Other language families often included in Gallo-Romance:
- Occitano-Romance, including languages and dialects such as Catalan, Occitan, Provençal, Gascon-Aranese and Aragonese.
- Rhaeto-Romance, including Romansh of Switzerland, Ladin of the Dolomites area and Friulian of Friuli. Rhaeto-Romance can be classified as either Gallo-Romance or a separate branch within the Western Romance languages. Rhaeto-Romance is a diverse group, with the Italian varieties influenced by Venetian and Italian and Romansh by Franco-Provençal.
- Gallo-Italic, including Piedmontese, Ligurian, Western and Eastern Lombard, Emilian, Romagnol, Gallo-Italic of Sicily and Gallo-Italic of Basilicata. Venetian is also part of the Gallo-Italic branch according both to Ethnologue and Glottolog. Gallo-Italic can be classified as either Gallo-Romance or a separate branch of the Western Romance languages. Ligurian and Venetian, if it is considered in the category, retain the final -o and are the exceptions in Gallo-Romance.
- In addition, there are several French-based creole languages such as Haitian Creole.

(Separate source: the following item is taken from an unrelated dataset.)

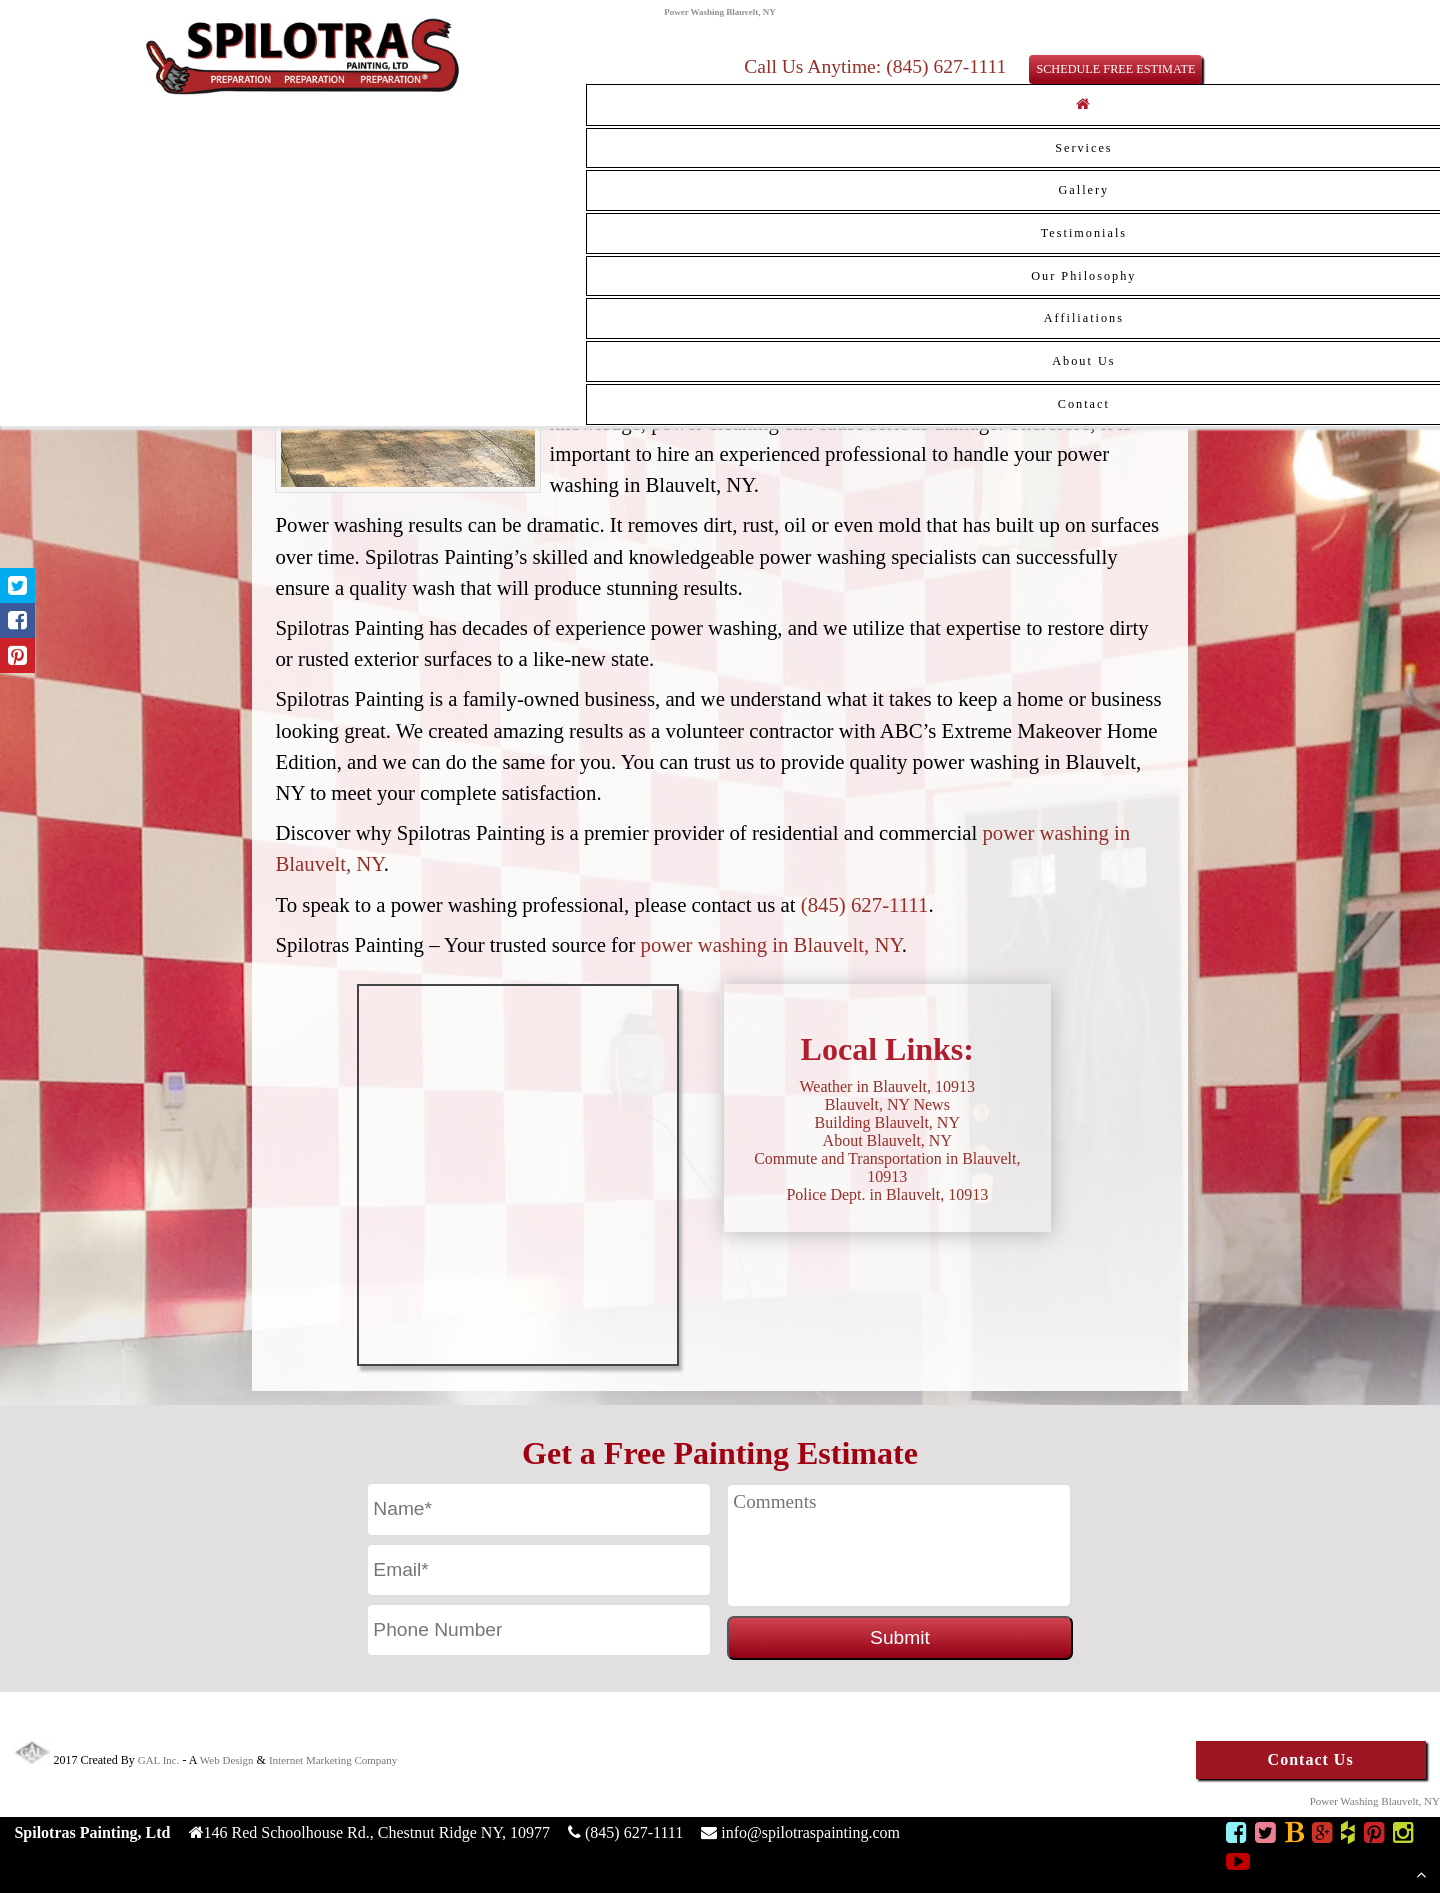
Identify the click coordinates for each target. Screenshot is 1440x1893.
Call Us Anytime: (815, 66)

In the view of some linguists (Pierre Bec, Andreas Schorta, Heinrich Schmid, Geoffrey Hull), Rhaeto-Romance and Gallo-Italic form a single linguistic unity named "Rhaeto-Cisalpine" or "Padanian", which includes also the Venetian and Istriot languages, whose Italianate features are deemed to be superficial and secondary in nature.